* begin EXTRACTED RECORDS *

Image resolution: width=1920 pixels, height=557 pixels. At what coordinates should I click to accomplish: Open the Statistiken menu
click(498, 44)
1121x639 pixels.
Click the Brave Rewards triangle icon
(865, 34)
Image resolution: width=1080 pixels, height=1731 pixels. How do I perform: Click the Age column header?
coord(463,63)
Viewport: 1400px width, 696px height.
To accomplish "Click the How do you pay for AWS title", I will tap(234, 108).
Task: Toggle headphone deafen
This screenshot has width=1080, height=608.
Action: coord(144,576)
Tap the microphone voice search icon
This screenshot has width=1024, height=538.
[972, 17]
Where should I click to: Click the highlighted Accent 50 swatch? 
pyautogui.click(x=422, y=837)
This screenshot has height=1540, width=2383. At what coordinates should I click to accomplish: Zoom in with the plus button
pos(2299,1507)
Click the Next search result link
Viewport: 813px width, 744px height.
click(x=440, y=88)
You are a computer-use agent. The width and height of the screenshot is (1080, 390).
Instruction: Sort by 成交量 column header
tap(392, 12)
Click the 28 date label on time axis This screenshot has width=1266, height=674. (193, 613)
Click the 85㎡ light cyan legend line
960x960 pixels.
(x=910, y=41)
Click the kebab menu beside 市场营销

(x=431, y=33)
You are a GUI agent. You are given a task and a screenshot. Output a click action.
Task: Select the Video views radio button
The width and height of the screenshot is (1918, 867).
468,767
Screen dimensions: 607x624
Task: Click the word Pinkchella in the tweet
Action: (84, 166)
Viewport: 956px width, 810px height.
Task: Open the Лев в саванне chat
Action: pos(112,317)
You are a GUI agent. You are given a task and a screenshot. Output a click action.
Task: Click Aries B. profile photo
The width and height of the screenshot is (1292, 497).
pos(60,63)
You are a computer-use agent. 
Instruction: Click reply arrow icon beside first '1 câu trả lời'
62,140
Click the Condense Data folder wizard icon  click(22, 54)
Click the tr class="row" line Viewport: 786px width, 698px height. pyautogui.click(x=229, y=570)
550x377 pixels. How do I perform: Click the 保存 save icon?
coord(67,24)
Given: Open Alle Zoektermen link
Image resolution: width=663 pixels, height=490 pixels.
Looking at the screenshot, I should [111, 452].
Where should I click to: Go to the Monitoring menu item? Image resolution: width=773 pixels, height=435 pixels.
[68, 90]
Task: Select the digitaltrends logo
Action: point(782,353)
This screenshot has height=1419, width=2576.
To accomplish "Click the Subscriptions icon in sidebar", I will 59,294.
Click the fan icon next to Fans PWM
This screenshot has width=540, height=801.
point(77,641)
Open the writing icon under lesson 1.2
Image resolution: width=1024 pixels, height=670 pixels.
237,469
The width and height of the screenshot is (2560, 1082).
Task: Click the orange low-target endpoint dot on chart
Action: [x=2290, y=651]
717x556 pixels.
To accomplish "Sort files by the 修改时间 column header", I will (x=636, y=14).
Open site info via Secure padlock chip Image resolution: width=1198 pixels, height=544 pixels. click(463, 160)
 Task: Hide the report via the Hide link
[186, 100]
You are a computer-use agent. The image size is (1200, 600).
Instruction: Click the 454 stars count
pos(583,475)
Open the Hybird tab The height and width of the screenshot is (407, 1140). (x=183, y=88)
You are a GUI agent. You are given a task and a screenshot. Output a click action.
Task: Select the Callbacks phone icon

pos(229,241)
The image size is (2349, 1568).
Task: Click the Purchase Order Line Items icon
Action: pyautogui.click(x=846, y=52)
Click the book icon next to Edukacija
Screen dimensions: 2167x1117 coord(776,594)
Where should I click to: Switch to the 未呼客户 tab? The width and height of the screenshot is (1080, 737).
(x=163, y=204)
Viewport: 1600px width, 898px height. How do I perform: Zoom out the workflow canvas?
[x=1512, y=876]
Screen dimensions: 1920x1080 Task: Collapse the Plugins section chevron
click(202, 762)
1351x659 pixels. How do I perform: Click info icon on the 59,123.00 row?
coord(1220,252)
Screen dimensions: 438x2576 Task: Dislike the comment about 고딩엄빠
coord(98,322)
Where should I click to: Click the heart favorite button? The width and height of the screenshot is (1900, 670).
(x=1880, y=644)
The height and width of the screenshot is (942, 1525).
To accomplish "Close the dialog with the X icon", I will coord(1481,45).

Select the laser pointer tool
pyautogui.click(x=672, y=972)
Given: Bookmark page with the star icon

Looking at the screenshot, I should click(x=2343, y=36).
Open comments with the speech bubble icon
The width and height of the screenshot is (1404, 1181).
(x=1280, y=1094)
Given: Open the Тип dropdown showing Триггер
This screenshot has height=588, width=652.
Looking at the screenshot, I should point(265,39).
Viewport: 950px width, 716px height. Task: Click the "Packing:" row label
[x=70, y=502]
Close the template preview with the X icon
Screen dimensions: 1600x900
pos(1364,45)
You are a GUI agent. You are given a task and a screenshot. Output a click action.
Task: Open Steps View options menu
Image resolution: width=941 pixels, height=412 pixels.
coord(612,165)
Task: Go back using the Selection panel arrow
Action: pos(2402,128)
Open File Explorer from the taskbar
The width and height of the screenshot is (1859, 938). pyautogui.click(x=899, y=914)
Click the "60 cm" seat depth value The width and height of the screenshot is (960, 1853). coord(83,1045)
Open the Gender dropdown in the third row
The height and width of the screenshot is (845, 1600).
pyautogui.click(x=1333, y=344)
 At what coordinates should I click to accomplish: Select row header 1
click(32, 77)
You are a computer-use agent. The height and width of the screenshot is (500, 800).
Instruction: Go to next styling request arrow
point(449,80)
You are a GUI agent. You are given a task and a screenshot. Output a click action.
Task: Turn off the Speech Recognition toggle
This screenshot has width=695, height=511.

* end EXTRACTED RECORDS *

• [INSTRUCTIONS FOR THE TASK] Turn every line of the entries above into a JSON list of strings, one string per line, skipping blank lines.

• [CORRECT OUTPUT]
[
  "Image resolution: width=1920 pixels, height=557 pixels. At what coordinates should I click to accomplish: Open the Statistiken menu",
  "click(498, 44)",
  "1121x639 pixels.",
  "Click the Brave Rewards triangle icon",
  "(865, 34)",
  "Image resolution: width=1080 pixels, height=1731 pixels. How do I perform: Click the Age column header?",
  "coord(463,63)",
  "Viewport: 1400px width, 696px height.",
  "To accomplish \"Click the How do you pay for AWS title\", I will tap(234, 108).",
  "Task: Toggle headphone deafen",
  "This screenshot has width=1080, height=608.",
  "Action: coord(144,576)",
  "Tap the microphone voice search icon",
  "This screenshot has width=1024, height=538.",
  "[972, 17]",
  "Where should I click to: Click the highlighted Accent 50 swatch? ",
  "pyautogui.click(x=422, y=837)",
  "This screenshot has height=1540, width=2383. At what coordinates should I click to accomplish: Zoom in with the plus button",
  "pos(2299,1507)",
  "Click the Next search result link",
  "Viewport: 813px width, 744px height.",
  "click(x=440, y=88)",
  "You are a computer-use agent. The width and height of the screenshot is (1080, 390).",
  "Instruction: Sort by 成交量 column header",
  "tap(392, 12)",
  "Click the 28 date label on time axis This screenshot has width=1266, height=674. (193, 613)",
  "Click the 85㎡ light cyan legend line",
  "960x960 pixels.",
  "(x=910, y=41)",
  "Click the kebab menu beside 市场营销",
  "(x=431, y=33)",
  "You are a GUI agent. You are given a task and a screenshot. Output a click action.",
  "Task: Select the Video views radio button",
  "The width and height of the screenshot is (1918, 867).",
  "468,767",
  "Screen dimensions: 607x624",
  "Task: Click the word Pinkchella in the tweet",
  "Action: (84, 166)",
  "Viewport: 956px width, 810px height.",
  "Task: Open the Лев в саванне chat",
  "Action: pos(112,317)",
  "You are a GUI agent. You are given a task and a screenshot. Output a click action.",
  "Task: Click Aries B. profile photo",
  "The width and height of the screenshot is (1292, 497).",
  "pos(60,63)",
  "You are a computer-use agent. ",
  "Instruction: Click reply arrow icon beside first '1 câu trả lời'",
  "62,140",
  "Click the Condense Data folder wizard icon  click(22, 54)",
  "Click the tr class=\"row\" line Viewport: 786px width, 698px height. pyautogui.click(x=229, y=570)",
  "550x377 pixels. How do I perform: Click the 保存 save icon?",
  "coord(67,24)",
  "Given: Open Alle Zoektermen link",
  "Image resolution: width=663 pixels, height=490 pixels.",
  "Looking at the screenshot, I should [111, 452].",
  "Where should I click to: Go to the Monitoring menu item? Image resolution: width=773 pixels, height=435 pixels.",
  "[68, 90]",
  "Task: Select the digitaltrends logo",
  "Action: point(782,353)",
  "This screenshot has height=1419, width=2576.",
  "To accomplish \"Click the Subscriptions icon in sidebar\", I will 59,294.",
  "Click the fan icon next to Fans PWM",
  "This screenshot has width=540, height=801.",
  "point(77,641)",
  "Open the writing icon under lesson 1.2",
  "Image resolution: width=1024 pixels, height=670 pixels.",
  "237,469",
  "The width and height of the screenshot is (2560, 1082).",
  "Task: Click the orange low-target endpoint dot on chart",
  "Action: [x=2290, y=651]",
  "717x556 pixels.",
  "To accomplish \"Sort files by the 修改时间 column header\", I will (x=636, y=14).",
  "Open site info via Secure padlock chip Image resolution: width=1198 pixels, height=544 pixels. click(463, 160)",
  " Task: Hide the report via the Hide link",
  "[186, 100]",
  "You are a computer-use agent. The image size is (1200, 600).",
  "Instruction: Click the 454 stars count",
  "pos(583,475)",
  "Open the Hybird tab The height and width of the screenshot is (407, 1140). (x=183, y=88)",
  "You are a GUI agent. You are given a task and a screenshot. Output a click action.",
  "Task: Select the Callbacks phone icon",
  "pos(229,241)",
  "The image size is (2349, 1568).",
  "Task: Click the Purchase Order Line Items icon",
  "Action: pyautogui.click(x=846, y=52)",
  "Click the book icon next to Edukacija",
  "Screen dimensions: 2167x1117 coord(776,594)",
  "Where should I click to: Switch to the 未呼客户 tab? The width and height of the screenshot is (1080, 737).",
  "(x=163, y=204)",
  "Viewport: 1600px width, 898px height. How do I perform: Zoom out the workflow canvas?",
  "[x=1512, y=876]",
  "Screen dimensions: 1920x1080 Task: Collapse the Plugins section chevron",
  "click(202, 762)",
  "1351x659 pixels. How do I perform: Click info icon on the 59,123.00 row?",
  "coord(1220,252)",
  "Screen dimensions: 438x2576 Task: Dislike the comment about 고딩엄빠",
  "coord(98,322)",
  "Where should I click to: Click the heart favorite button? The width and height of the screenshot is (1900, 670).",
  "(x=1880, y=644)",
  "The height and width of the screenshot is (942, 1525).",
  "To accomplish \"Close the dialog with the X icon\", I will coord(1481,45).",
  "Select the laser pointer tool",
  "pyautogui.click(x=672, y=972)",
  "Given: Bookmark page with the star icon",
  "Looking at the screenshot, I should click(x=2343, y=36).",
  "Open comments with the speech bubble icon",
  "The width and height of the screenshot is (1404, 1181).",
  "(x=1280, y=1094)",
  "Given: Open the Тип dropdown showing Триггер",
  "This screenshot has height=588, width=652.",
  "Looking at the screenshot, I should point(265,39).",
  "Viewport: 950px width, 716px height. Task: Click the \"Packing:\" row label",
  "[x=70, y=502]",
  "Close the template preview with the X icon",
  "Screen dimensions: 1600x900",
  "pos(1364,45)",
  "You are a GUI agent. You are given a task and a screenshot. Output a click action.",
  "Task: Open Steps View options menu",
  "Image resolution: width=941 pixels, height=412 pixels.",
  "coord(612,165)",
  "Task: Go back using the Selection panel arrow",
  "Action: pos(2402,128)",
  "Open File Explorer from the taskbar",
  "The width and height of the screenshot is (1859, 938). pyautogui.click(x=899, y=914)",
  "Click the \"60 cm\" seat depth value The width and height of the screenshot is (960, 1853). coord(83,1045)",
  "Open the Gender dropdown in the third row",
  "The height and width of the screenshot is (845, 1600).",
  "pyautogui.click(x=1333, y=344)",
  " At what coordinates should I click to accomplish: Select row header 1",
  "click(32, 77)",
  "You are a computer-use agent. The height and width of the screenshot is (500, 800).",
  "Instruction: Go to next styling request arrow",
  "point(449,80)",
  "You are a GUI agent. You are given a task and a screenshot. Output a click action.",
  "Task: Turn off the Speech Recognition toggle",
  "This screenshot has width=695, height=511."
]